**Passage for review**
-- -- --

TPA – Euro Bashing DIY

Another week, another “report” (available HERE [.pdf]) from the so-called Taxpayers’ Alliance (TPA), this time attempting to demonise the European Court of Human Rights (ECHR). Authoring the 115 page document – much of it the usual TPA padding and flannel – is one Lee Rotherham, who you can tell because he’s a doctor, well, a PhD at least.

At first sight, the sheer volume of the “report” appears daunting. But the smallest of details can give the game away, and reveal the truly abysmal standards being applied. That detail comes on Page 6, where it is asserted that “the deportation of an illegal immigrant was reportedly halted in part because he had formed a bond with a pet”. The cite for this was a report in the Daily Mail.

But the Mail report was of the usual Dacre standard: the immigrant had never argued that the pet was material, and nor had he been allowed to remain because of it. So now we know how high the evidence threshold for the TPA “report” is: not very high at all.

-- -- --

**Exercise prompt**
Quote the post about the Taxpayers' Alliance report word for word, starting at "At first sight, the" and ending at "high at all.".

[Pixel coordinate grounding data]
-- -- --

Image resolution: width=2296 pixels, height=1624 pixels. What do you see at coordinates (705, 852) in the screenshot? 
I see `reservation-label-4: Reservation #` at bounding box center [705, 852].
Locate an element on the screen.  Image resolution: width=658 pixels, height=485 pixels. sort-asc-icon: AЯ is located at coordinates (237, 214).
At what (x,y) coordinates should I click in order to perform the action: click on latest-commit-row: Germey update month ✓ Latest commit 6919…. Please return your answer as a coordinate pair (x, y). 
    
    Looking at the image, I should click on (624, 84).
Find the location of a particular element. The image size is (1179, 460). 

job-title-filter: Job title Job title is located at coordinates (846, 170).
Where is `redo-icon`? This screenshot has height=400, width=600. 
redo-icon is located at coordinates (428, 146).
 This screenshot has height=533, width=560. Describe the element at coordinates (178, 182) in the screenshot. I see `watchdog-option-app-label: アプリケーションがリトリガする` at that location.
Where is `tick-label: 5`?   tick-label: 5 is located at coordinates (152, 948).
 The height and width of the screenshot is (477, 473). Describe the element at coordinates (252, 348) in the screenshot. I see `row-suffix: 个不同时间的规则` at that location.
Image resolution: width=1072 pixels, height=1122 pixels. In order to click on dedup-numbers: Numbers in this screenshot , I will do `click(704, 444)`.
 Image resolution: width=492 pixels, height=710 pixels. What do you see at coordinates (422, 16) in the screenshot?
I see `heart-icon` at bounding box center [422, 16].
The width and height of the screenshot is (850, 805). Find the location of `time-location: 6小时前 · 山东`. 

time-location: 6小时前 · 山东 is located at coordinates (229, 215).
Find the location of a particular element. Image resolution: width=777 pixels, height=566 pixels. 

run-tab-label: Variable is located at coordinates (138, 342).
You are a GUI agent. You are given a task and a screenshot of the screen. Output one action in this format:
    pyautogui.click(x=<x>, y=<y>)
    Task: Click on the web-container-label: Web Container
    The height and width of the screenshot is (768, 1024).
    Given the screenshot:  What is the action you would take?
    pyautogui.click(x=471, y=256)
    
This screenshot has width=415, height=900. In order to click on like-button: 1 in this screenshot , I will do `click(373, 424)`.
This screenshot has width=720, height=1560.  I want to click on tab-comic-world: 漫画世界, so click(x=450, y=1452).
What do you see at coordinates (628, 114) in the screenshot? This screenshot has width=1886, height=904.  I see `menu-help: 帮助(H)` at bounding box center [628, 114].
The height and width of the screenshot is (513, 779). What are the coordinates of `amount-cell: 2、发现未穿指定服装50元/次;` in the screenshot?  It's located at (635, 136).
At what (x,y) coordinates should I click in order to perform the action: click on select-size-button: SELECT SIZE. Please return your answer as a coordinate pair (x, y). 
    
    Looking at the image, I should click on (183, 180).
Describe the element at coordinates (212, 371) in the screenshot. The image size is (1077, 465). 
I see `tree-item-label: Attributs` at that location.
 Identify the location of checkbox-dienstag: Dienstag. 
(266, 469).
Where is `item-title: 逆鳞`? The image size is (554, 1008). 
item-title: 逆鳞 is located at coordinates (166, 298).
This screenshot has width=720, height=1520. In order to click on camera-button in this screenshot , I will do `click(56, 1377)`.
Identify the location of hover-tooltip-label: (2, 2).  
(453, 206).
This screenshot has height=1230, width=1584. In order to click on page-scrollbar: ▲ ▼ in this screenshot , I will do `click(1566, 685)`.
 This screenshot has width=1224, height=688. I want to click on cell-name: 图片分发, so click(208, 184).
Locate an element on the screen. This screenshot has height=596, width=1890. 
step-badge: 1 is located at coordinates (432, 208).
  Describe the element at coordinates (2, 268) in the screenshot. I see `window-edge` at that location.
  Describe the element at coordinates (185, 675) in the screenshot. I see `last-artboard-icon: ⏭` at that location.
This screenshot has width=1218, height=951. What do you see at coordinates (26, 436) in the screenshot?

-- -- --

**Exercise output**
At first sight, the sheer volume of the “report” appears daunting. But the smallest of details can give the game away, and reveal the truly abysmal standards being applied. That detail comes on Page 6, where it is asserted that “the deportation of an illegal immigrant was reportedly halted in part because he had formed a bond with a pet”. The cite for this was a report in the Daily Mail.

But the Mail report was of the usual Dacre standard: the immigrant had never argued that the pet was material, and nor had he been allowed to remain because of it. So now we know how high the evidence threshold for the TPA “report” is: not very high at all.